=== Exercise description ===
Filter the lines below, keeping each one that holds "computer".

=== Records provided ===

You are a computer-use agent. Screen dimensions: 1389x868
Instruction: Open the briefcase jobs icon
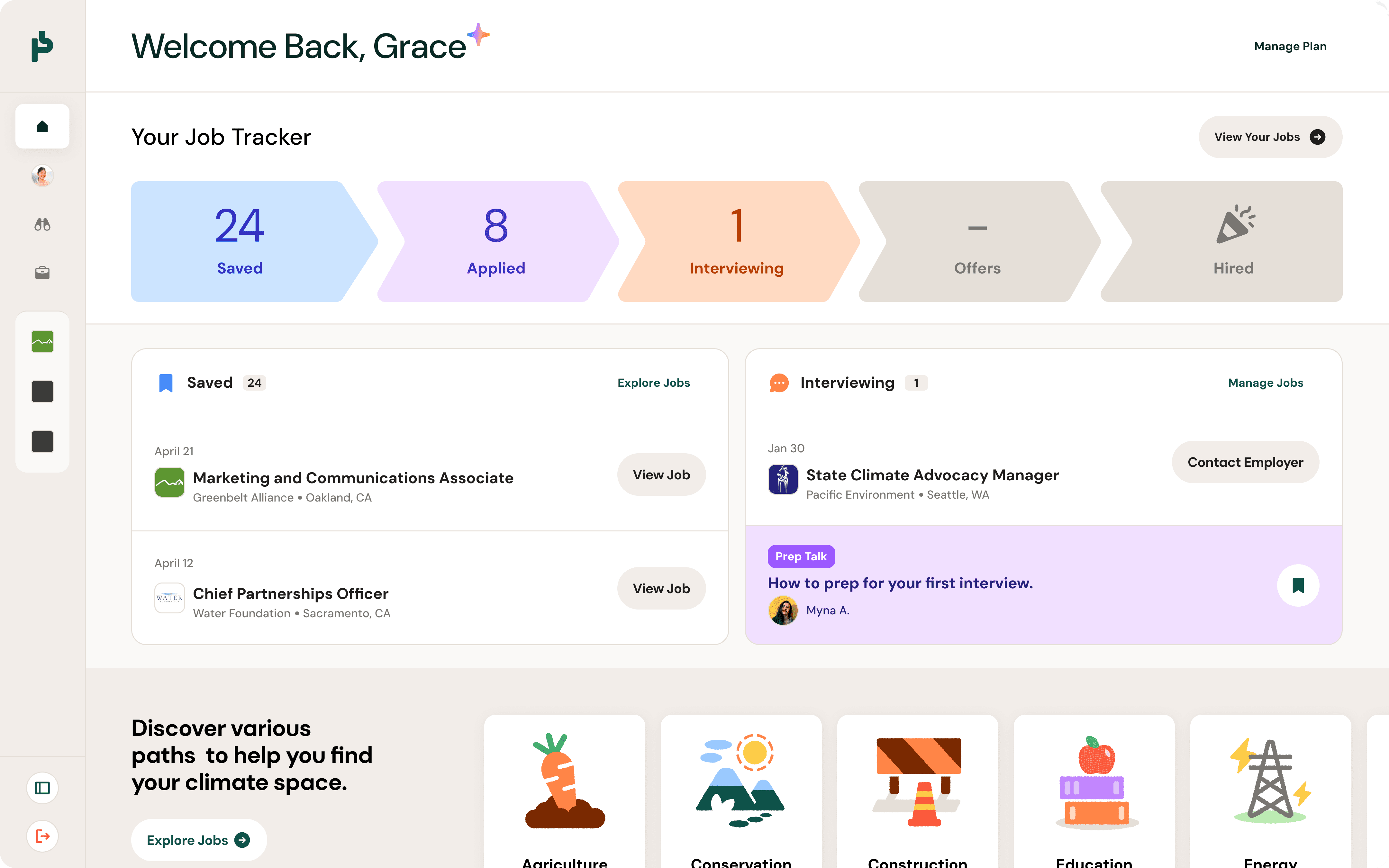click(42, 273)
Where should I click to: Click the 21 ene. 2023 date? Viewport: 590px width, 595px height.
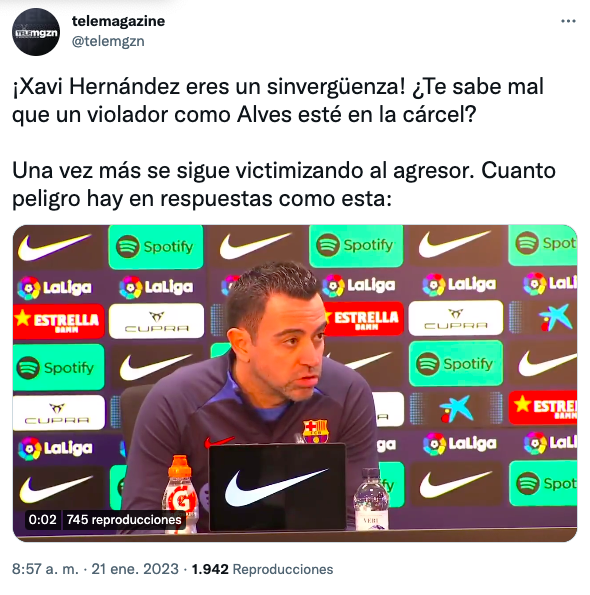tap(135, 569)
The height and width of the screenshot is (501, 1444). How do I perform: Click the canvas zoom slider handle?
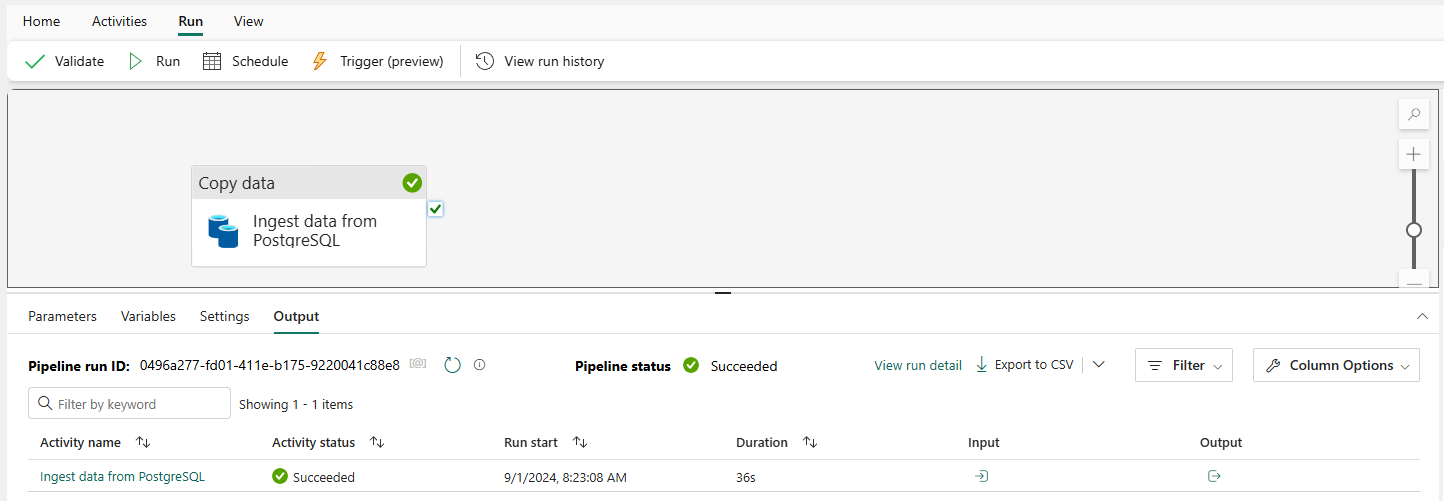[x=1414, y=230]
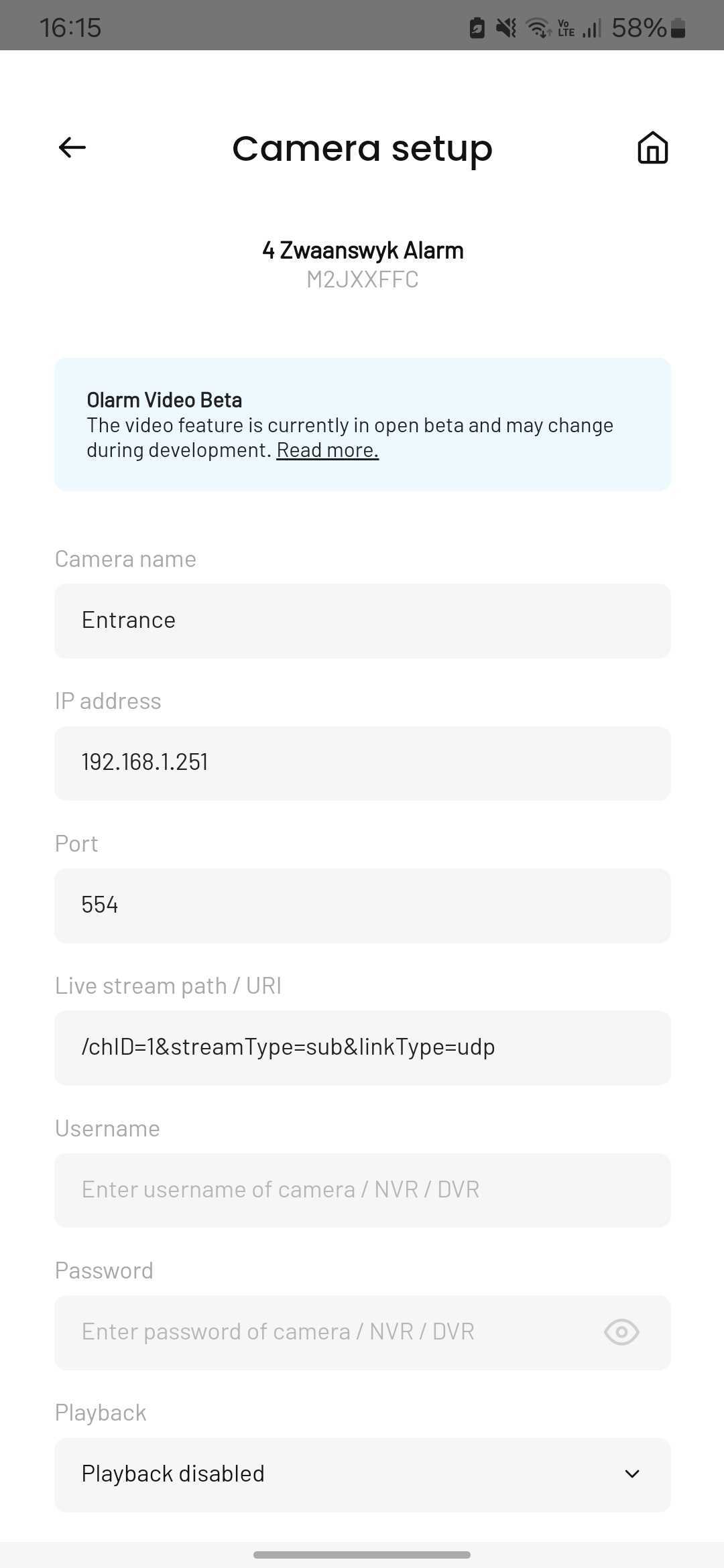Screen dimensions: 724x1568
Task: Edit the Live stream path field
Action: coord(363,1047)
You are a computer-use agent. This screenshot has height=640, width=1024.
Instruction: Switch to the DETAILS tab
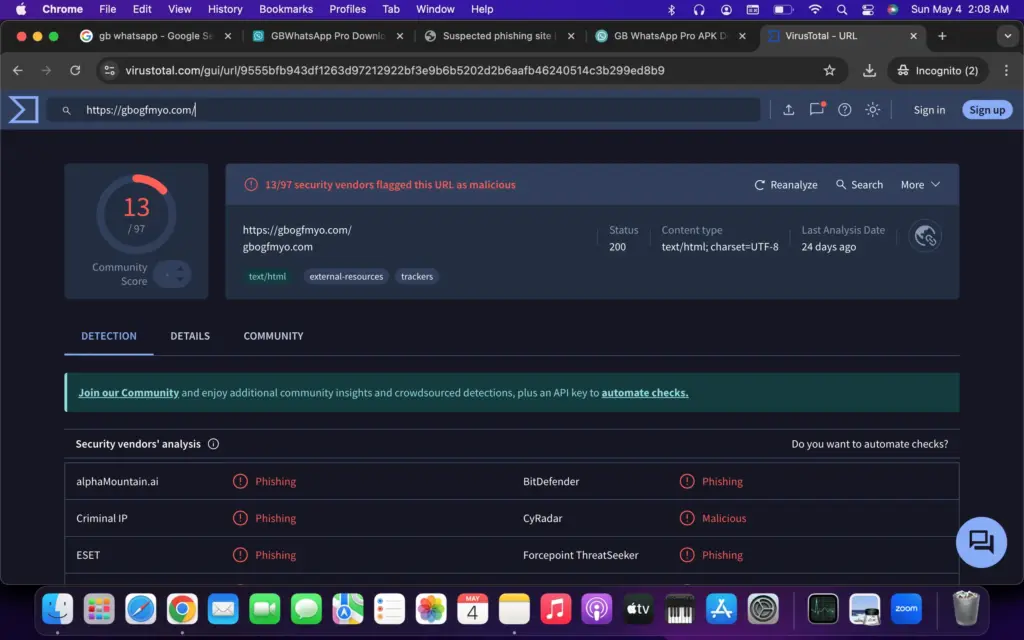pos(190,336)
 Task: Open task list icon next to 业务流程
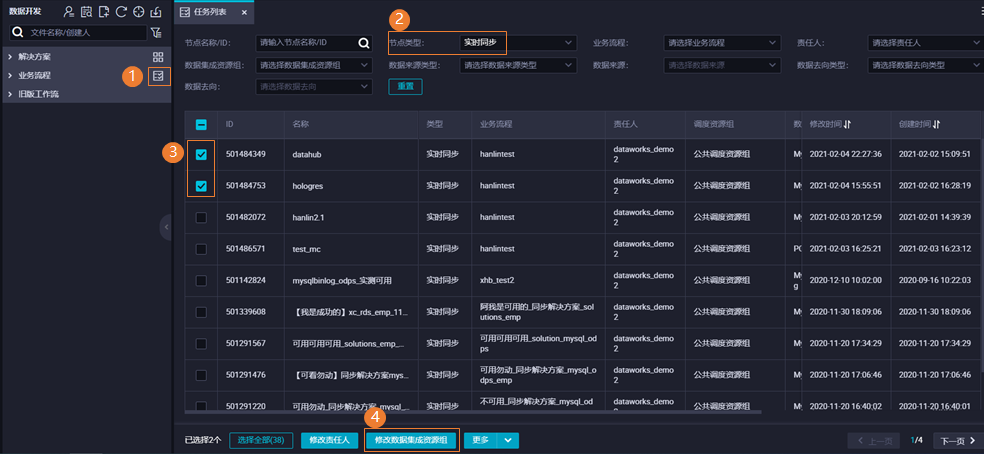[159, 75]
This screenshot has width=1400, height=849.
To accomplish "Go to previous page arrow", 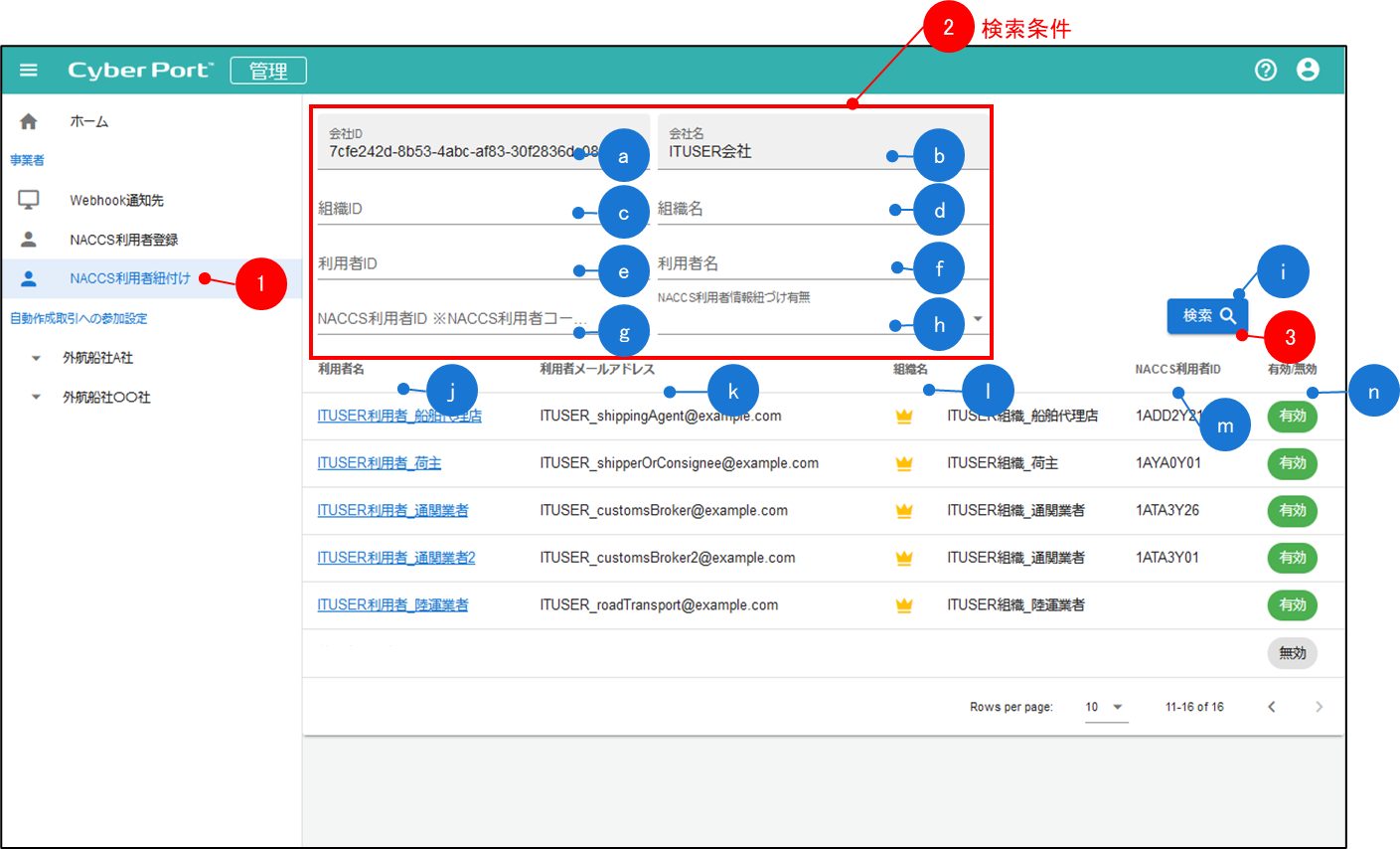I will point(1271,707).
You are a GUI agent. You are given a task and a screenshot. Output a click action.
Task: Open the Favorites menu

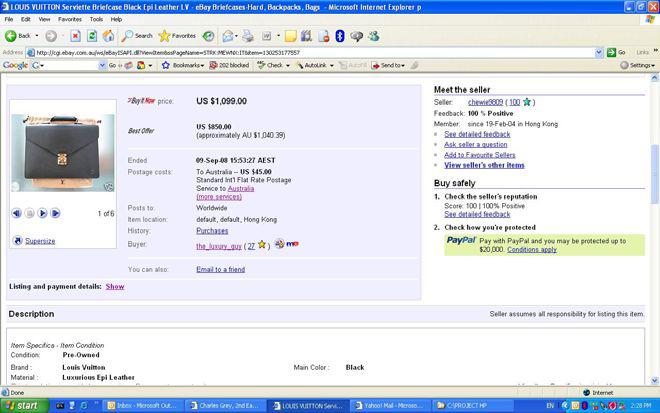coord(70,19)
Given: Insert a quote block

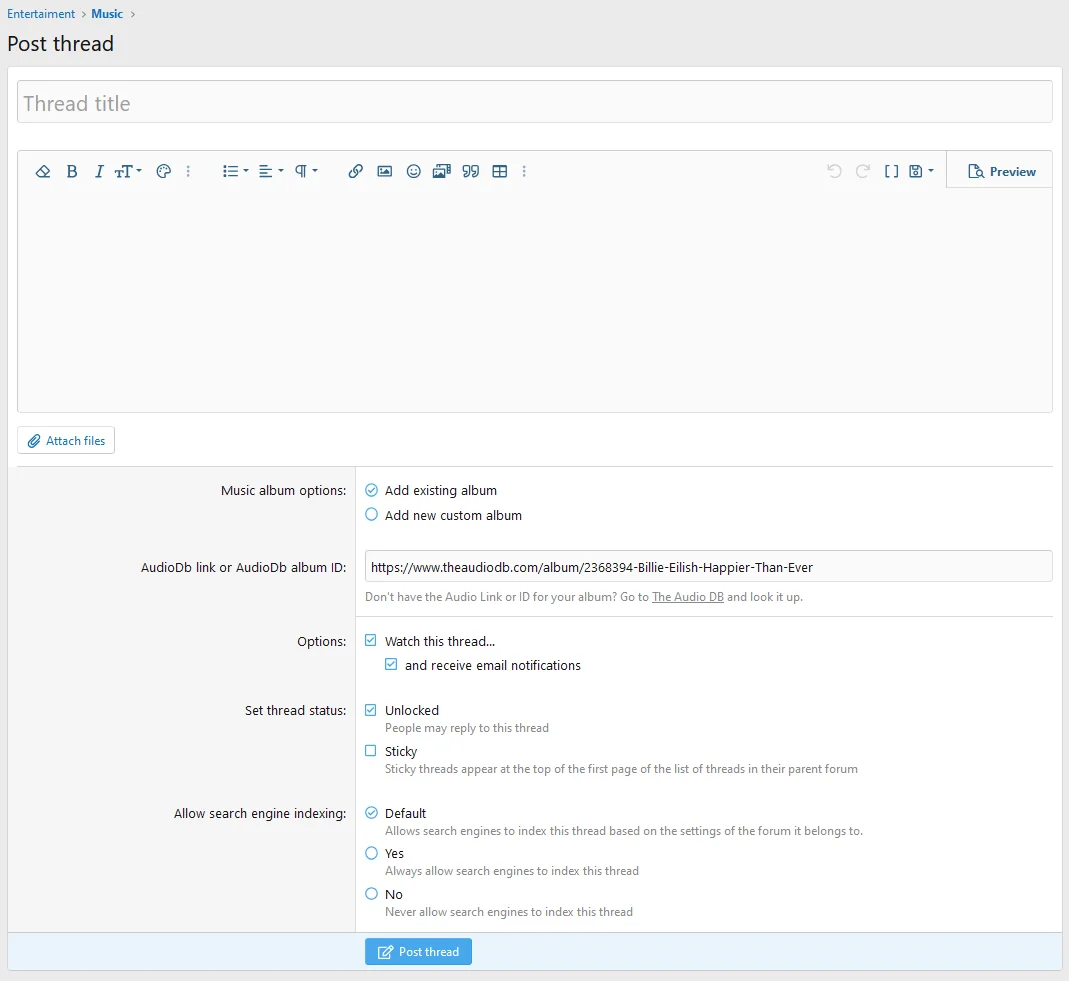Looking at the screenshot, I should click(x=471, y=172).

=== Response to the task ===
You are a computer-use agent. Screen dimensions: 1389x868
You are a computer-use agent. This screenshot has height=640, width=1024.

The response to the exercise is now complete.